Gremlins in the Garage!

Using Artists Inks

by Richard Cantu

Using artists inks for shading and special effects can produce some rather striking results on your kits.

I used Windsor Newton brand inks for the effects you see on the Woman Bee and the Wind Slasher. They are sold in small bottles, for around $2 or $3 each, and can usually be found at craft stores and Art supply shops. The inks come in a wide range of colors. They even offer metallic shades in Silver and Gold. (Sounds like a Burl Ives song doesn't it?) Anyway, the inks contain a shellac base used for a binding agent, so they will dry with anywhere from a light sheen to a really glossy finish. If this effect is not desirable, the inks may be overcoated with a flat varnish. The inks are waterproof when dry, but can be thinned with water before application. Clean up consists of washing your brush with clean water.

I use the inks as "glazes" over the top of the highlighted acrylic paint. I use them to intensify the colors used, as well as to tone down the effects of drybrushing and blending. You can also use them as a wash, to produce your deeper shading tones. The inks are transparent, so they are perfect for these techniques. The inks also have the characteristic of changing the tint of any color layed over the top of them. This can be used to your advantage, but can also get to be a pain if you're trying to get a pure white, as you'll find your nice white turning green or some other color! This can be avoided by sealing the kit prior to painting over the inks.

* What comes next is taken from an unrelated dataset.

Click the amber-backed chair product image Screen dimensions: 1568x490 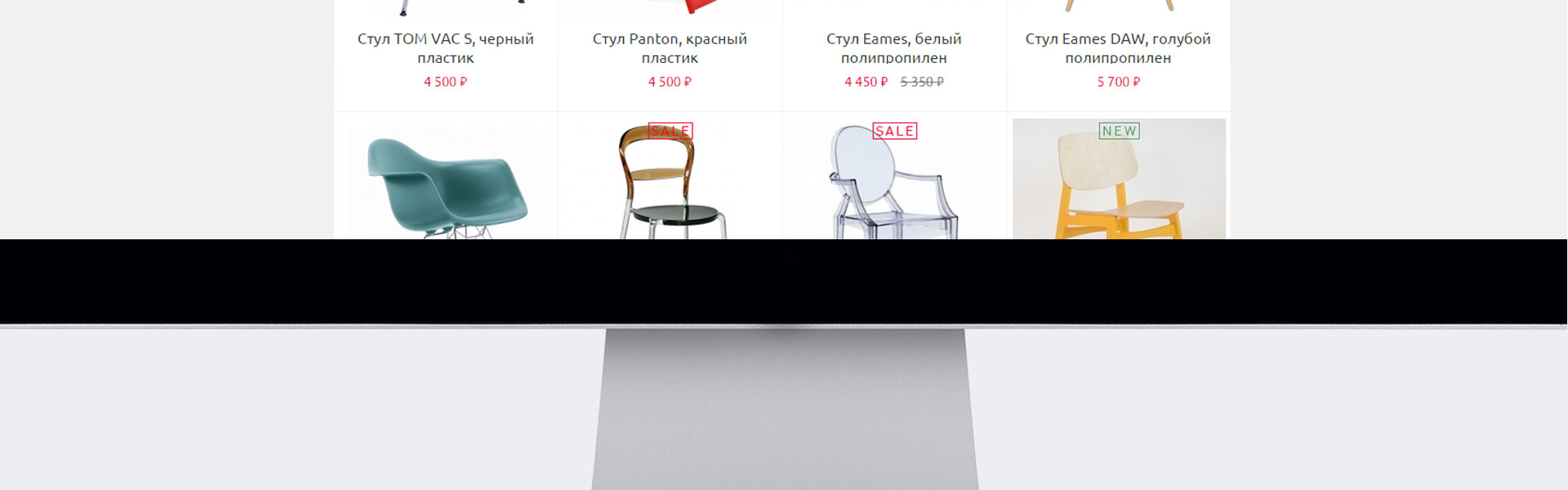670,184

I'll explain my use of inks on the Woman Bee. Inks were used on all parts of her "armor". The exact colors were Nut Brown, Orange and Sunshine yellow. I started with a basecoat of Orange-Yellow Liquitex acrylic. I then laid the deep shading tones in the crevices with a mix of Nut brown ink and Burnt Umber acrylic, feathering that into the orange-yellow. Once dry, I washed the surface of the armor with Nut Brown ink. I then added a bit of White to the Orange-Yellow basecoat, and blended the mix in by laying the color down, and then blending with the basecoat color while the paint was still wet. You need to be quick of hand to do this. You can also use an acrylic extender if you find the paint drying too fast. Do the next step in stages, a little of the armor at a time. Once all the highlights were blended in, I started in with the orange ink, laying in a midtone for the armor. Do not cover the highlights at this time, but try to get a nice fade into the darker areas of the armor. While the orange ink is still wet, cover the highlighted areas with the Sunshine yellow ink, working it until the hard edges between the orange and yellow ink disappear. What you should now have is a bright yellow highlight fading into a darker shade of the base color. You can also use this technique to do eyes (Vampu), teeth (Fluffy) and Flesh (Split Second Demon).

I could go on and on and bore you to tears with the different effects you can achieve with the inks, so I believe I'll stop here. Give the inks a try, and with a little bit of experimentation, you should be pleasantly surprised at what the inks will do for you.